→ **Objective**
Can you return the material below line for line, without changing anything?

(Element and text position data)
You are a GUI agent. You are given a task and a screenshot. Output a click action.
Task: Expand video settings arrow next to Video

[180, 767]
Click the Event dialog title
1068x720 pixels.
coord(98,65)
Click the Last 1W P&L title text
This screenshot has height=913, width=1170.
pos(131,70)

→ **Solution**
You are a GUI agent. You are given a task and a screenshot. Output a click action.
Task: Expand video settings arrow next to Video

[180, 767]
Click the Event dialog title
1068x720 pixels.
coord(98,65)
Click the Last 1W P&L title text
This screenshot has height=913, width=1170.
pos(131,70)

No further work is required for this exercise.